*Raw records*:
○ ○ ○ ○ ○ ○ ○
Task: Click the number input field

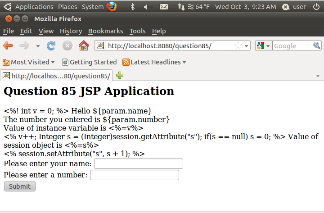Action: coord(135,175)
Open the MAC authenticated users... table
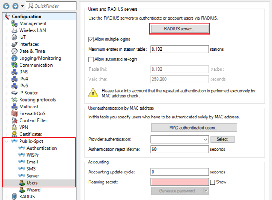Image resolution: width=272 pixels, height=200 pixels. point(194,128)
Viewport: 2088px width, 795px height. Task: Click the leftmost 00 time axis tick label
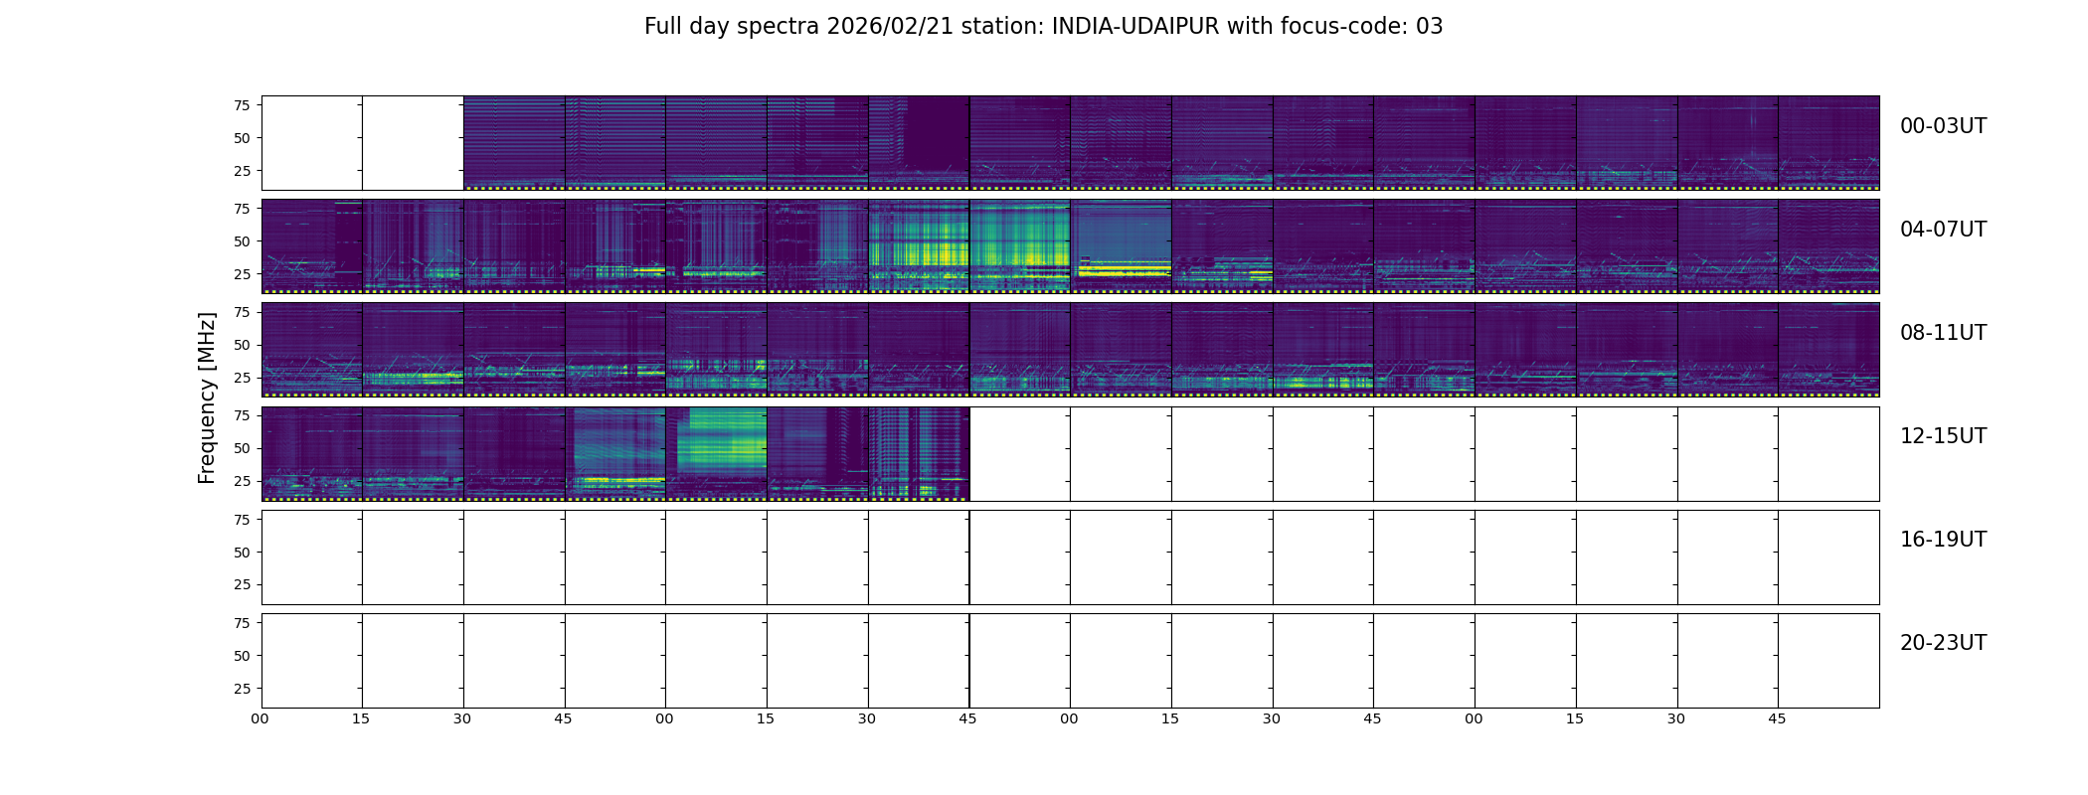[x=261, y=718]
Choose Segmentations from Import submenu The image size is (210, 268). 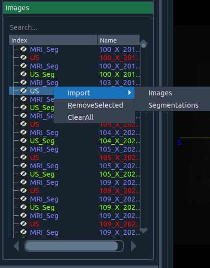[173, 105]
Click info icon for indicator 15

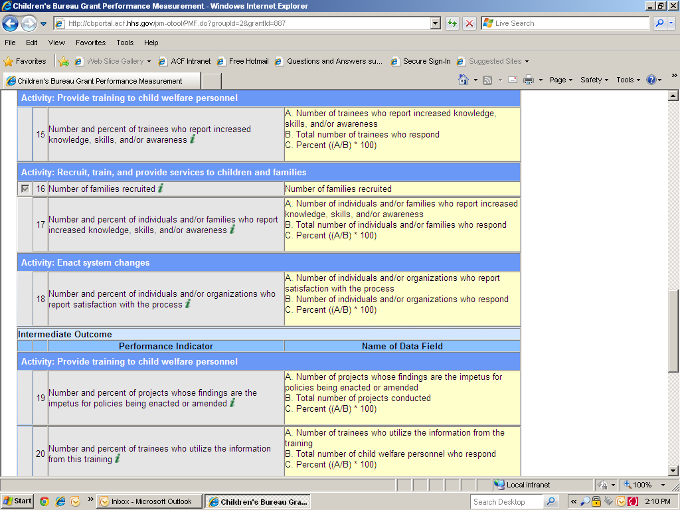pos(193,139)
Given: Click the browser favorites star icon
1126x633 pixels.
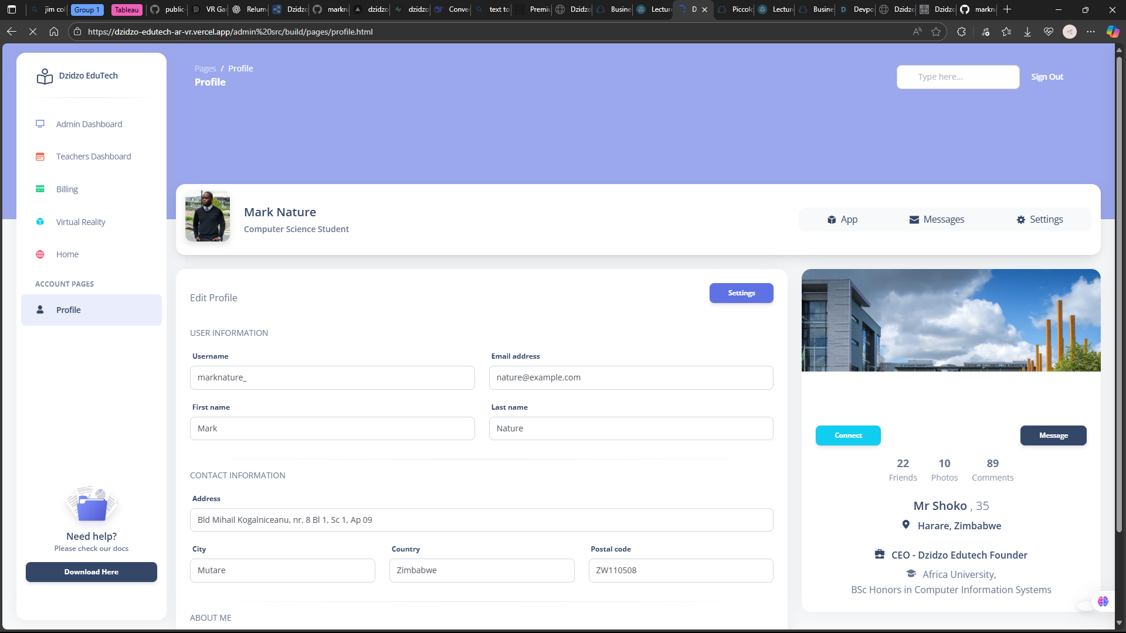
○ ○ ○ ○ ○ ○ ○
*Your task*: Copy the records again word for word, from the first line through the line containing "[x=261, y=718]", including that line. Leave out the pictures.

*Response*:
Task: Click the number input field

Action: coord(135,175)
Open the MAC authenticated users... table
Image resolution: width=272 pixels, height=200 pixels. point(194,128)
Viewport: 2088px width, 795px height. Task: Click the leftmost 00 time axis tick label
[x=261, y=718]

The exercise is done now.